__TEXT SHOWN__.
:::::

花花酱 LeetCode 7. Reverse Integer

By zxi on September 12, 2018

Problem

Given a 32-bit signed integer, reverse digits of an integer.

Example 1:

Input: 123
Output: 321

Example 2:

Input: -123
Output: -321

Example 3:

Input: 120
Output: 21

Note:
Assume we are dealing with an environment which could only store integers within the 32-bit signed integer range: [−2³¹, 2³¹− 1]. For the purpose of this problem, assume that your function returns 0 when the reversed integer overflows.

Solution: Simulation

Reverse digit by digit. Be careful about the overflow and negative numbers (especially in Python)

Time complexity: O(log(x)) ~ O(1)

Space complexity: O(log(x)) ~ O(1)

:::::

__GIVEN INFORMATION__.
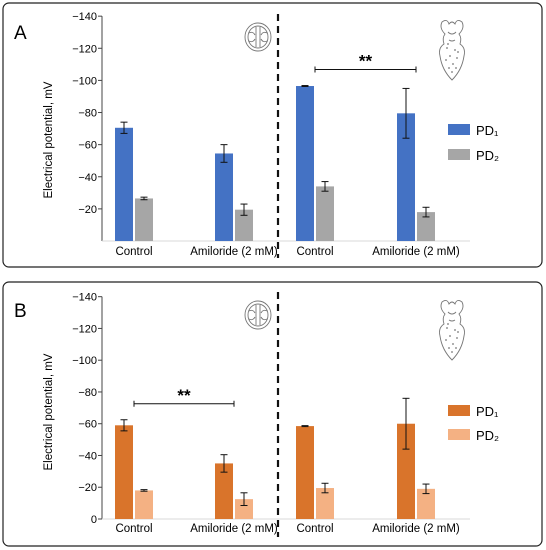  I want to click on panel-b-letter: B, so click(20, 312). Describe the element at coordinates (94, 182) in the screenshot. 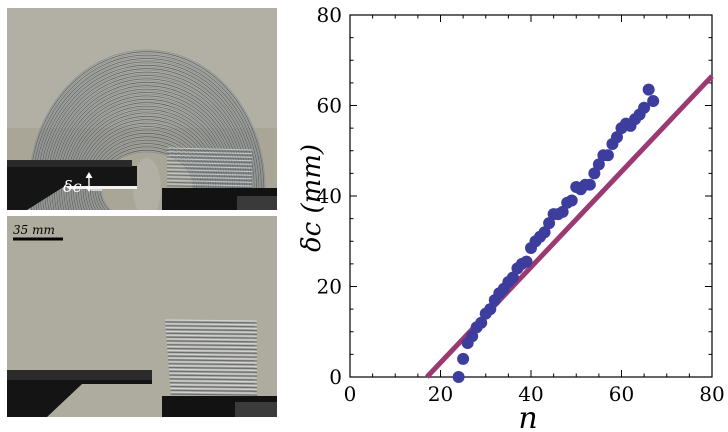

:::::

__TASK 1__. From the Reverse Integer page, set down the part that opens with the words containing "Input: -123" and closes with "reversed integer overflows.".
__TASK 2__.
Answer these questions from the Reverse Integer page:
(a) What output is given for the input 120?
(b) What should the function return when the reversed integer overflows?
(c) What time complexity does the page state for the solution?
__TASK 3__. Continue the Reverse Integer page from the point where it stops.
The lines stand as separate material and are not part of the Reverse Integer page.

__YOUR RESPONSE 1__.
Input: -123
Output: -321

Example 3:

Input: 120
Output: 21

Note:
Assume we are dealing with an environment which could only store integers within the 32-bit signed integer range: [−2³¹, 2³¹− 1]. For the purpose of this problem, assume that your function returns 0 when the reversed integer overflows.

__YOUR RESPONSE 2__.
(a) 21
(b) 0
(c) O(log(x)) ~ O(1)

__YOUR RESPONSE 3__.
C++

// Author: Huahua

class Solution {

public:

int reverse(int x) {

int ans = 0;

while (x != 0) {

int r = x % 10;

if (ans > INT_MAX / 10 || ans < INT_MIN / 10) return 0;

ans = ans * 10 + r;

x /= 10;

}

return ans;

}

};

Java

class Solution {

public int reverse(int x) {

int ans = 0;

while (x != 0) {

int r = x % 10;

if (ans > Integer.MAX_VALUE / 10 || ans < Integer.MIN_VALUE / 10) return 0;

ans = ans * 10 + r;

x /= 10;

}

return ans;

}

Python3

class Solution:

def reverse(self, x):

min_val = -(2**31);

max_val = 2**31 - 1;

sign = -1 if x < 0 else 1

x = abs(x)

ans = 0

while x != 0:

ans = ans * 10 + (x % 10)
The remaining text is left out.